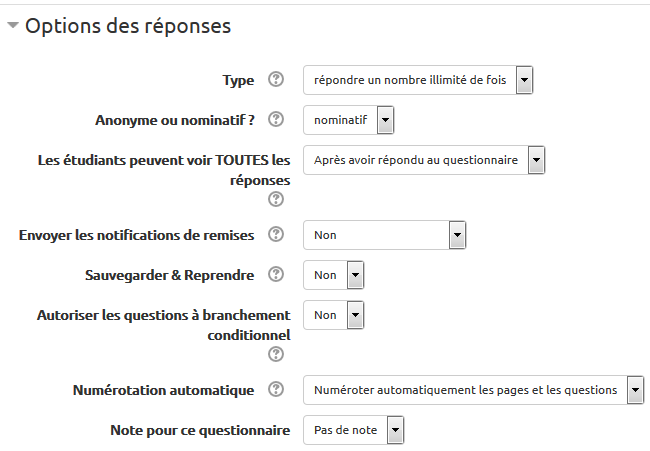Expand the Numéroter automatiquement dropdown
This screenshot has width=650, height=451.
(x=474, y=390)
---
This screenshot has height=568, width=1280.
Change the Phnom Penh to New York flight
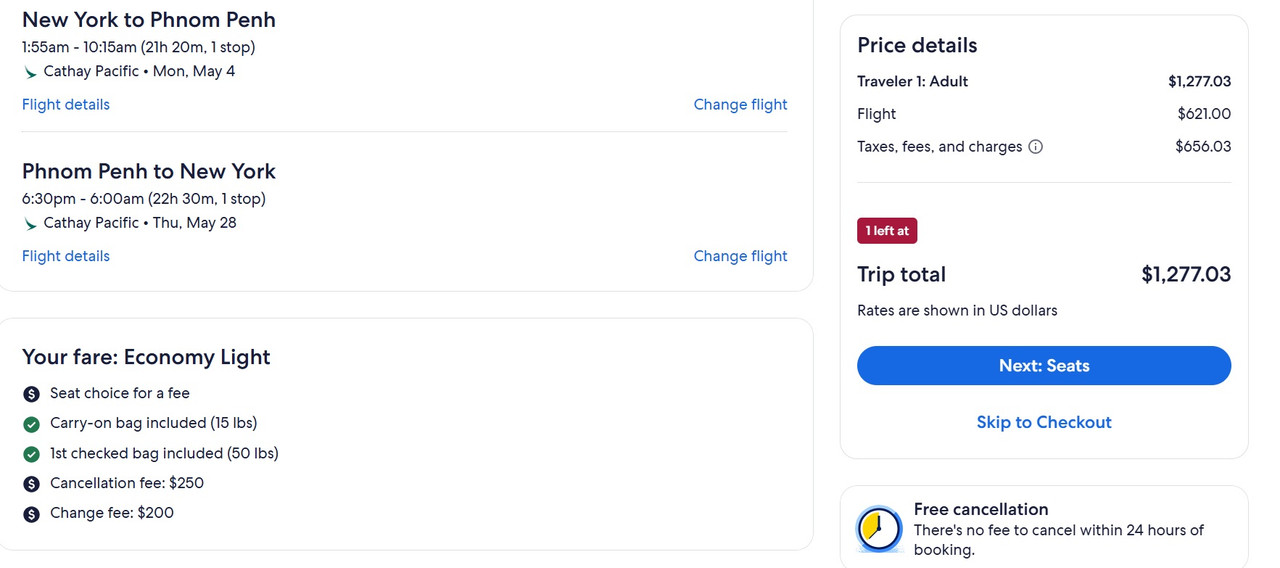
* * *
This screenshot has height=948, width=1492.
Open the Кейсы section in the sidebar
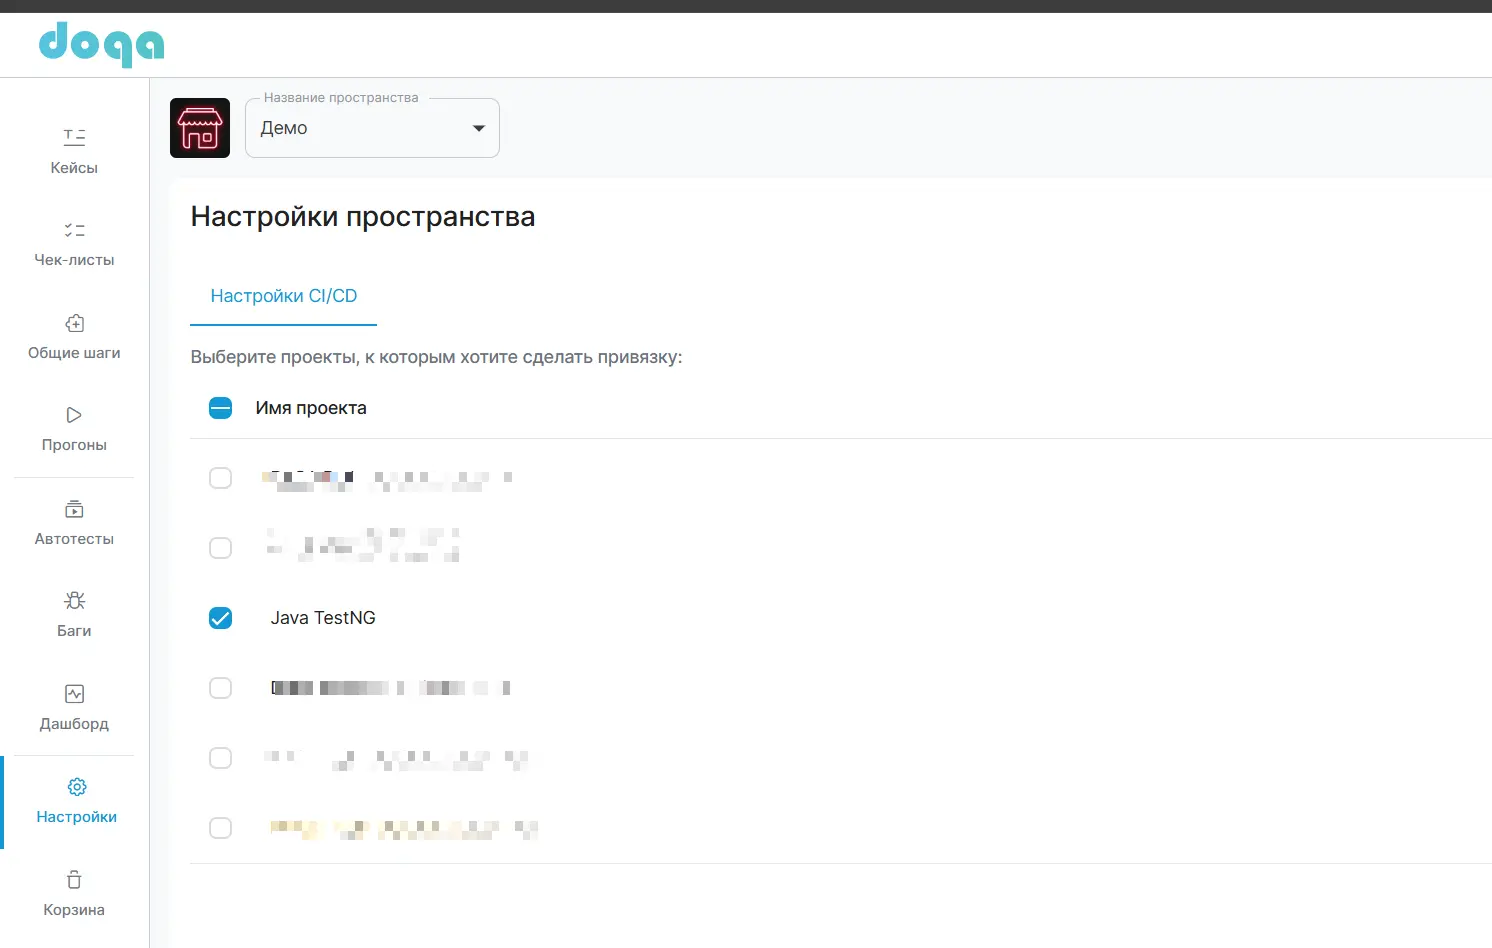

- Exercise details -
Among the records above, a stretch begins at the line containing "This screenshot has height=568, width=1280." and ends at the line containing "Change the Phnom Penh to New York flight". Restate that stretch word for word, and nothing else.

- Task solution -
This screenshot has height=568, width=1280.
Change the Phnom Penh to New York flight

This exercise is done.